**** INPUT ****

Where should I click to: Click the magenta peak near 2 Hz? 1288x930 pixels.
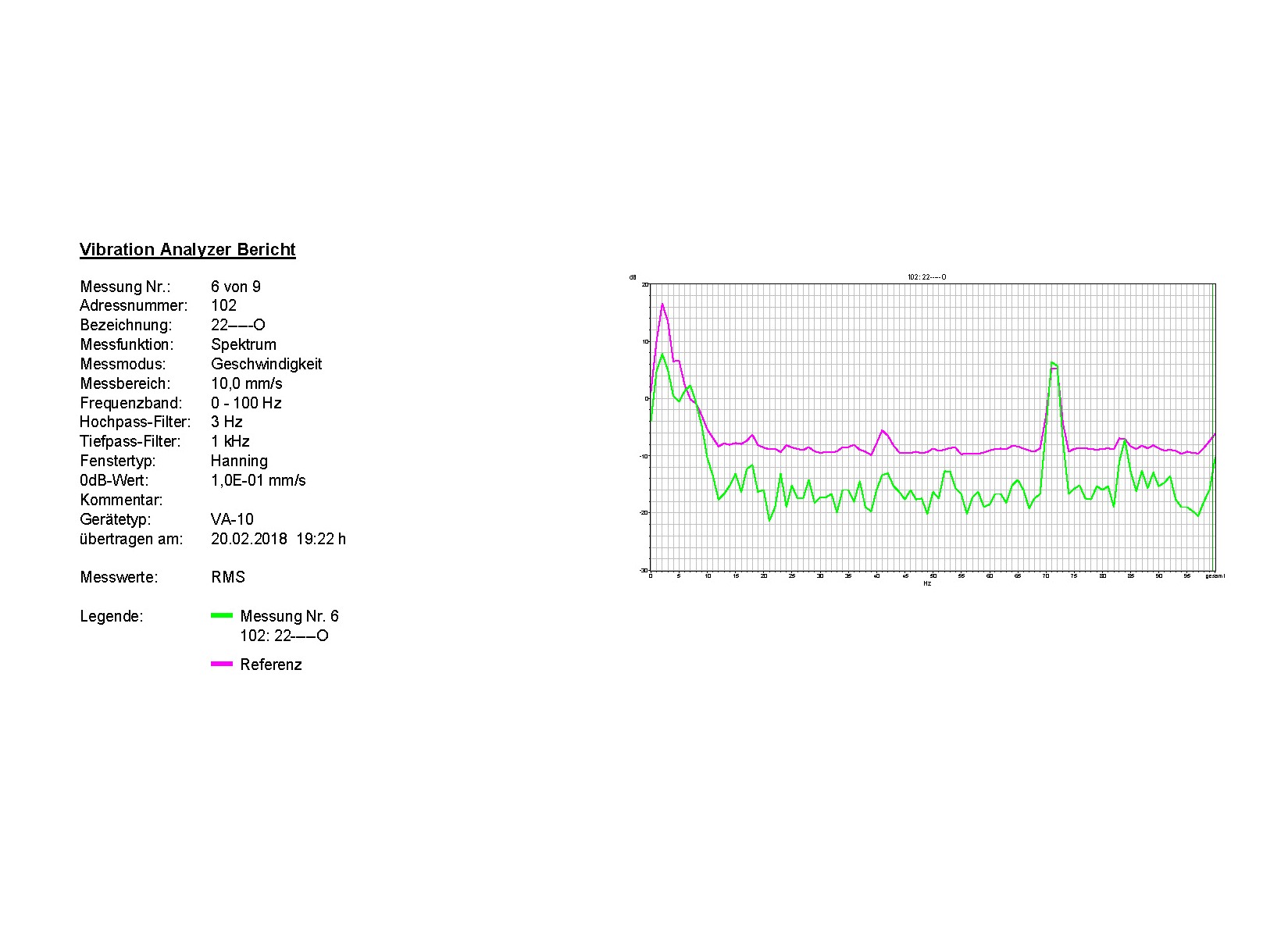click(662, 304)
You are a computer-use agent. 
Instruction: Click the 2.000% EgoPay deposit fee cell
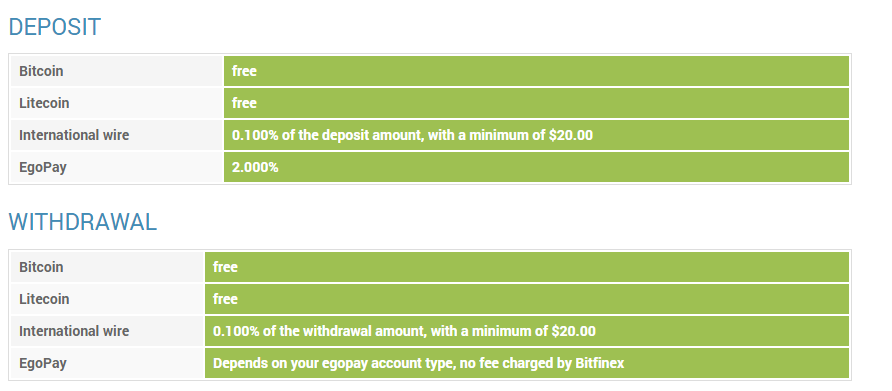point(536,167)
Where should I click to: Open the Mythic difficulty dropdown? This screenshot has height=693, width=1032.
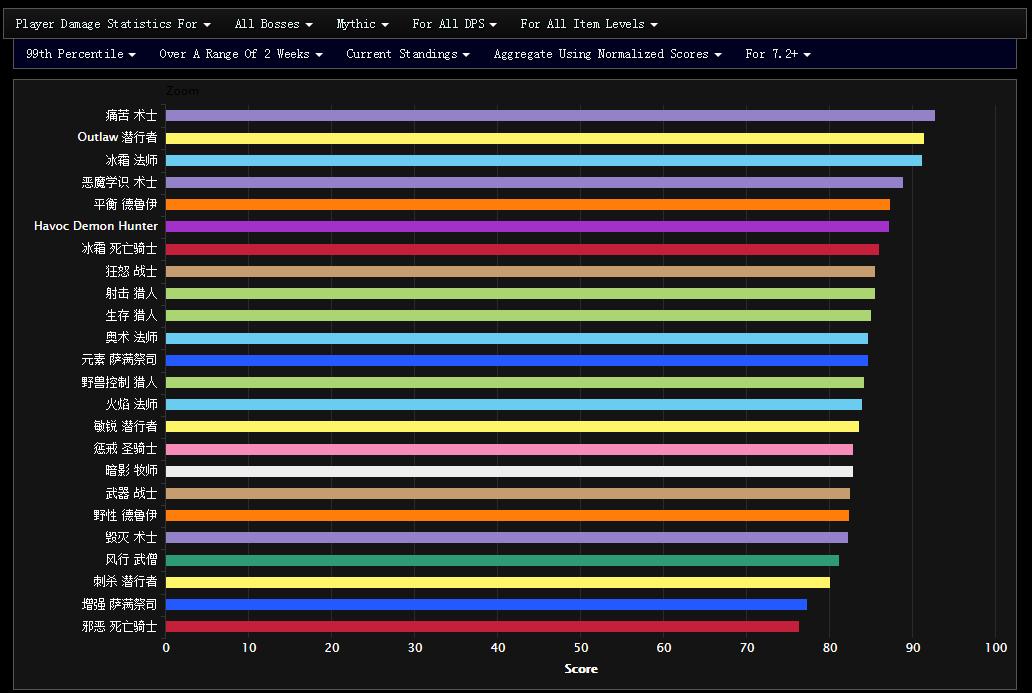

****

#### TASK OBJECTIVE
What you print must match the entries exactly, except that no pictures appear.

#### FINISHED EXERCISE
Where should I click to: Click the magenta peak near 2 Hz? 1288x930 pixels.
click(662, 304)
You are a computer-use agent. 
Instruction: Click the 2.000% EgoPay deposit fee cell
point(536,167)
Where should I click to: Open the Mythic difficulty dropdown? This screenshot has height=693, width=1032.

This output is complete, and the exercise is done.